> necessary for fast enough transfer speeds Source?

stu2b50 · on Oct 28, 2024

When was the last time you saw a GPU with slottable memory?

For transfer speeds, look at the data sheets for the M series. Much faster than DDR4 or DDR5 RAM. In the ballpark of GPU memory.

Wytwwww · on Oct 28, 2024

Would the people who were buying the baseline 8GB model (presumably just for general computing/office work) care about the GPU being slightly slower, though?

I bet that the extreme lag when you run out of memory because you have an Electron app or two, several browser tabs and something like Excel is way more noticeable.

Hardly anyone is using Macs for gaming these days and almost anybody who does something GPU intense would need more than 16GB anyway.

ankleturtle · on Oct 28, 2024

This has been the approach since the M1s.

See: https://www.theregister.com/2020/11/19/apple_m1_high_bandwid...

> The SoC has access to 16GB of unified memory. This uses 4266 MT/s LPDDR4X SDRAM (synchronous DRAM) and is mounted with the SoC using a system-in-package (SiP) design. A SoC is built from a single semiconductor die whereas a SiP connects two or more semiconductor dies.

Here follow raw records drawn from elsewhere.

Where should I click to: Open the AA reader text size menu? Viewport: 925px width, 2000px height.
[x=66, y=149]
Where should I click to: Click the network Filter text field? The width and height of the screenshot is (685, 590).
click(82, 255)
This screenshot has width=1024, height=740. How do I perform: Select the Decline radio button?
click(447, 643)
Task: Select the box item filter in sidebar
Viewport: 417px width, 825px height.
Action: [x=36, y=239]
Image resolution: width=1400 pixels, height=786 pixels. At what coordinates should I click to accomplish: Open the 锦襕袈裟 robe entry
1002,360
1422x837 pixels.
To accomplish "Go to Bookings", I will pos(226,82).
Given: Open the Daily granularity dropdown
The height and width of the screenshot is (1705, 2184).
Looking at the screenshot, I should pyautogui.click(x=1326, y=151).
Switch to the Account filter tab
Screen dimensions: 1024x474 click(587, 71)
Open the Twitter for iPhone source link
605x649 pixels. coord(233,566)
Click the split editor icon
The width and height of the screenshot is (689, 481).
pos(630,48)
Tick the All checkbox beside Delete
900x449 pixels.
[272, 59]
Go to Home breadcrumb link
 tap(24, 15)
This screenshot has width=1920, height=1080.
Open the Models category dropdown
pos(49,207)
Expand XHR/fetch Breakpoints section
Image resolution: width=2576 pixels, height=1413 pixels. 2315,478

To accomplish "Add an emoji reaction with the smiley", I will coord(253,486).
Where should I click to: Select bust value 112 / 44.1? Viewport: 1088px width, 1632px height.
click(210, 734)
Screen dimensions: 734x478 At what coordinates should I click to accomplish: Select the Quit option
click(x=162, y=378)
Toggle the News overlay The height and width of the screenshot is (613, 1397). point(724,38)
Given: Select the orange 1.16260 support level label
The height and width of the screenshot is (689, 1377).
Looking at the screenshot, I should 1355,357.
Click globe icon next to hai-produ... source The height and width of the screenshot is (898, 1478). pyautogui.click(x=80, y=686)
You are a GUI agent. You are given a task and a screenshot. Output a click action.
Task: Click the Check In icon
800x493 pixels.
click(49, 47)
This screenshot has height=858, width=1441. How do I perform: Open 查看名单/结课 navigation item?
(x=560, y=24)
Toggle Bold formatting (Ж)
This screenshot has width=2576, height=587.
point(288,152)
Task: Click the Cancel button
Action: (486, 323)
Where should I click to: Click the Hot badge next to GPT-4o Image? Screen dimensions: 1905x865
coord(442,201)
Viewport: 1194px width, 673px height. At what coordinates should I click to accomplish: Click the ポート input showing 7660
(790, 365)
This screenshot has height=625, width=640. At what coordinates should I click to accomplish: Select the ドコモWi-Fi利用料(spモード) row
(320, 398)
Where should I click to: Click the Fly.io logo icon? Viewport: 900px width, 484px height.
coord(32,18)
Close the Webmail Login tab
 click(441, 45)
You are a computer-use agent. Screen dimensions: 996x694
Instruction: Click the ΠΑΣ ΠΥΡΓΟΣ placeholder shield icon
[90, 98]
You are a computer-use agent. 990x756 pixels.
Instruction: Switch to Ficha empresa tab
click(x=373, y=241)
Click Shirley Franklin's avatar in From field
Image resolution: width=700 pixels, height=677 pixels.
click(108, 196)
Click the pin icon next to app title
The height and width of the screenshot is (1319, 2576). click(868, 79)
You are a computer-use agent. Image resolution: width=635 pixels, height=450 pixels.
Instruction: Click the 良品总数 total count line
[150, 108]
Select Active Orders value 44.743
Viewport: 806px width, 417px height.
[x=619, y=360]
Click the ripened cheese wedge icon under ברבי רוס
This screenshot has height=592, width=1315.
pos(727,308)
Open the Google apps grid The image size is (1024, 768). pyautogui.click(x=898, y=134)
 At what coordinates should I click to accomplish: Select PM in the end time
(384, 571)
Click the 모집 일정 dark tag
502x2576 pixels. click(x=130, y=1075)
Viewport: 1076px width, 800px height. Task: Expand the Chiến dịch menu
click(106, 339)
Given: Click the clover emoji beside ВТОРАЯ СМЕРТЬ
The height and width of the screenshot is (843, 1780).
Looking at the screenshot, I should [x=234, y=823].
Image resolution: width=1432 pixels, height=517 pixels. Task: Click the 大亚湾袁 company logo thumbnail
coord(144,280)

KoolKat23 · on Oct 28, 2024

https://www.apple.com/ie/newsroom/2020/11/apple-unleashes-m1...

aseipp · on Oct 28, 2024

Source for what? Parallel RAM interfaces have strict timing and electrical requirements. Classic DDR sockets are modular at the cost of peak bandwidth and bus width. The wider your bus, the more traces you have to run in parallel from the socket to the compute complex, which becomes harder and harder. You don't see sockets for HBM or GDDR for a good reason. The proof is there.

LPCAMM solutions mentioned upthread resolve some of this by making the problem more "three dimensional" from what I can tell. They reduce the length of the traces by making the pinout more "square" (as opposed to thin and rectangular) and stacking them closer to the actual dies they connect to. This allows you to cram swappable memory into the same form factor, while retaining the same clock speeds/size/bus width, and without as many design complexities that come from complex socket traces.

In Apple's case they connect their GPU to the same pool of memory that their CPU uses. This is a key piece of the puzzle for their design, because even if the CPU doesn't need 200GB/s of bandwidth, GPUs are a very different story. If you want them to do work, you have to feed them with something, so you need lots of memory bandwidth to do that. Note that Samsung's LPCAMM solutions are only 128-bits wide and reported around 120GB/s. Apple's gone as high as 1024-bit busses with hundreds of GB/s of bandwidth; the M1 Max was released years ago and does 400GB/s. LPCAMM is still useful and a good improvement over the status quo, of course, but I don't think you're even going to see 256-bit or 512-bit versions just so soon.

And if your problem can be parallelized, then the higher your bus width, the lower your clock speeds can go, so you can get lower power while retaining the same level of performance. This same dynamic is how an A100 (1024-bit bus) can smoke a 3090 (384-bit) despite a far lower clock speed and power usage.

There is no magical secret or magical trick. You will always get better performance, less noise, at lower power by directly integrating these components together. It's a matter of if it makes sense given the rest of your design decisions -- like whether your GPU shares the memory pool or not.

There are alternative memory solutions like IBM using serial interfaces for disaggregating RAM and driving the clock speeds higher in the Power10 series, allowing you to kind of "socket-ify" GDDR. But these are mostly unobtainium and nobody is doing them in consumer stuff.